Iparhanda almarhum St. M. P. Pane (lahir tahun 1935) bercerita pengalamannya tentang pangulubalang. Semasa masih sekolah di Sekolah Rakyat sekitar tahun 1948/1949, pernah datang ke huta Sibadoar seorang tua yang katanya berasal dari Luat Pangaribuan untuk melihat pangulubalang yang ada di huta Sibadoar yang memang cukup beken “tempo doeloe” di seantero Luat Sipirok.
M.P. Pane dengan teman-temannya sepermainan membawa orang tua tadi ke lokasi pangulubalang yang di jalan arah ke huta Pangkal Dolok. Orangtua itu sejenak memperhatikan pangulubalang yang kelihatannya memang kurang terpelihara, dan ia mendekatinya serta mulai menggosok dan menepuk-nepuk bahu pangulubalang.

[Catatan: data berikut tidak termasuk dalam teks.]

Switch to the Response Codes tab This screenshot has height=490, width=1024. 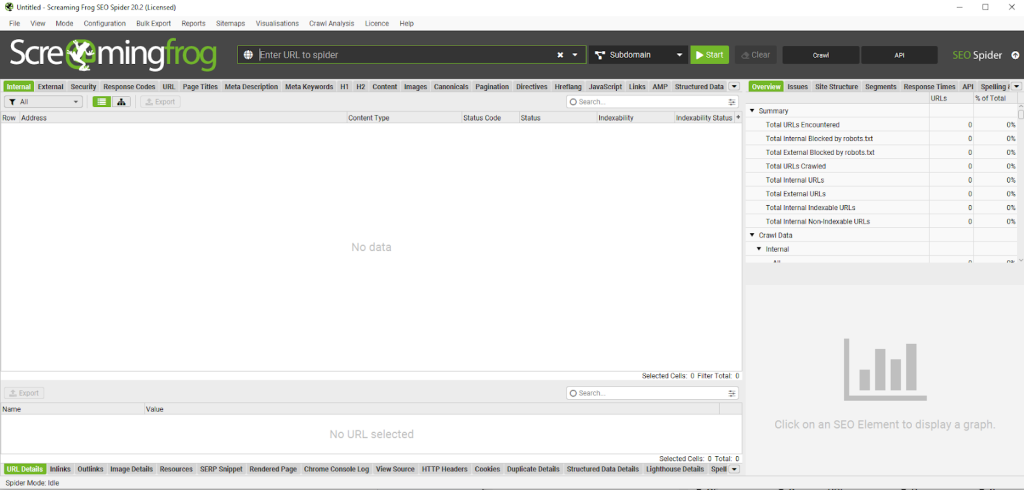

Tiba-tiba saja tanah sekitar bergetar diikuti suara gemuruh mobil jalan dipendakian, sepertinya ada gempa bumi ringan. Mereka yang masih usia anak-anak tentu saja terkejut dan ketakutan serta lari pulang ke huta meninggalkan orang tua tadi. Bagaimana dan kemana orang tua yang mengaku datan dari Luat Pangaribuan itu tidak diceritakan. Keberadaan pangulubalang Sibadoar hanya tinggal kenangan, dan telah hilang seolah ditelan bumi.